Start

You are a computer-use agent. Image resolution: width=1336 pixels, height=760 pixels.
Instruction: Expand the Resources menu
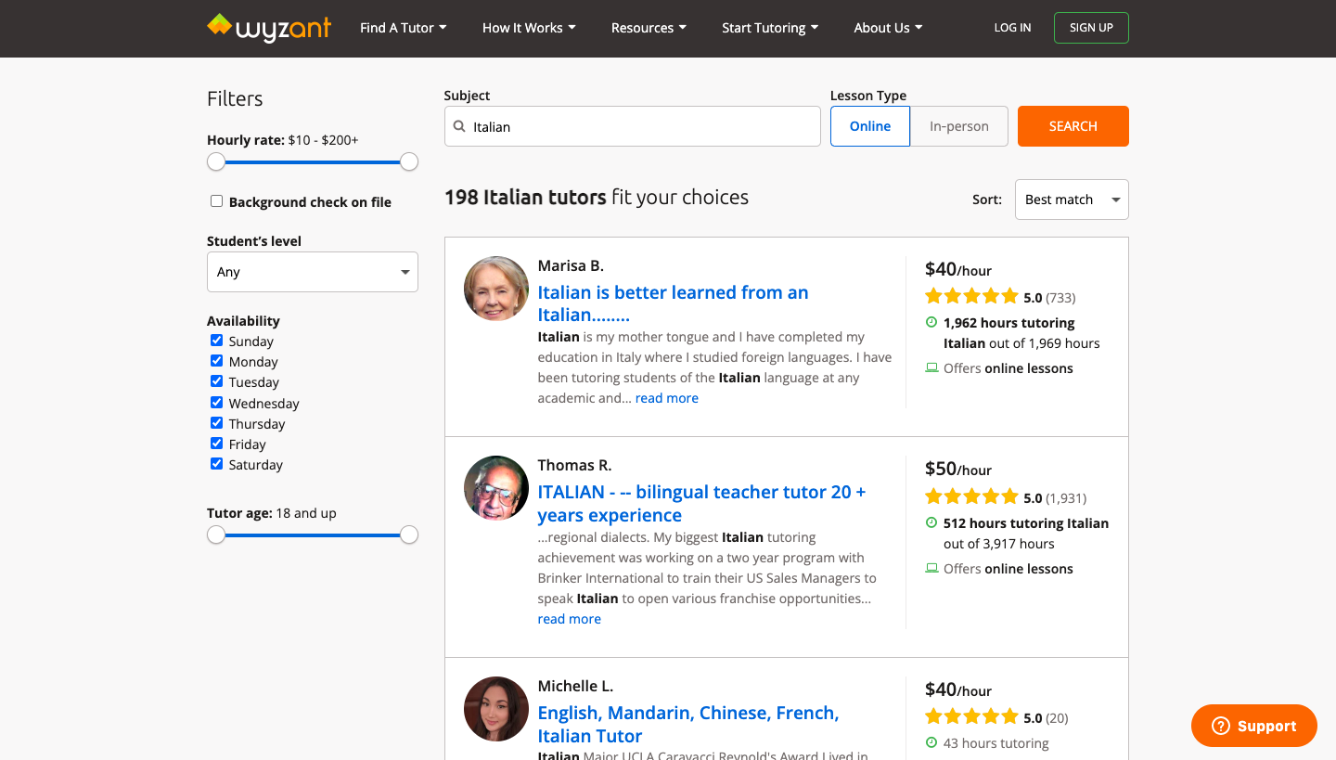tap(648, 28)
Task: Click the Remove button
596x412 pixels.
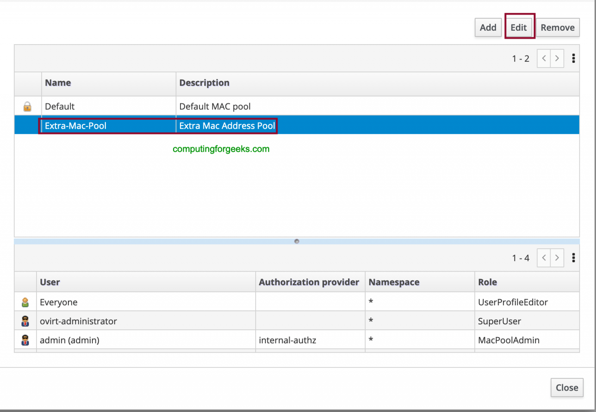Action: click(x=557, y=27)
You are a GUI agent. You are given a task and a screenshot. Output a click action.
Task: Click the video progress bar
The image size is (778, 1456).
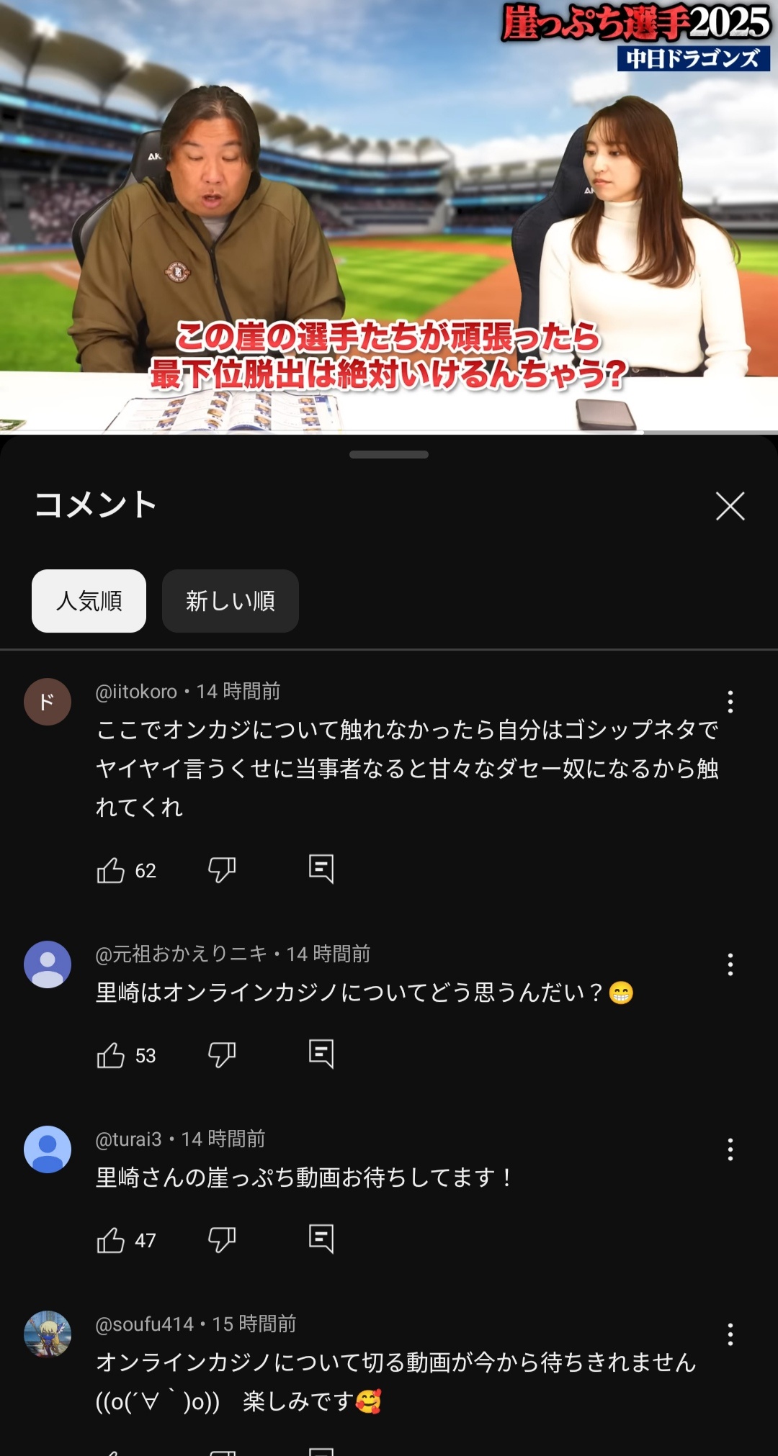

End

- The problem: Pull the text of all three entries above and reproduce it word for word, leaving out the pictures.

- Task answer:
You are a computer-use agent. Image resolution: width=1336 pixels, height=760 pixels.
Instruction: Expand the Resources menu
tap(648, 28)
Task: Click the Remove button
596x412 pixels.
Action: click(x=557, y=27)
You are a GUI agent. You are given a task and a screenshot. Output a click action.
Task: Click the video progress bar
The image size is (778, 1456).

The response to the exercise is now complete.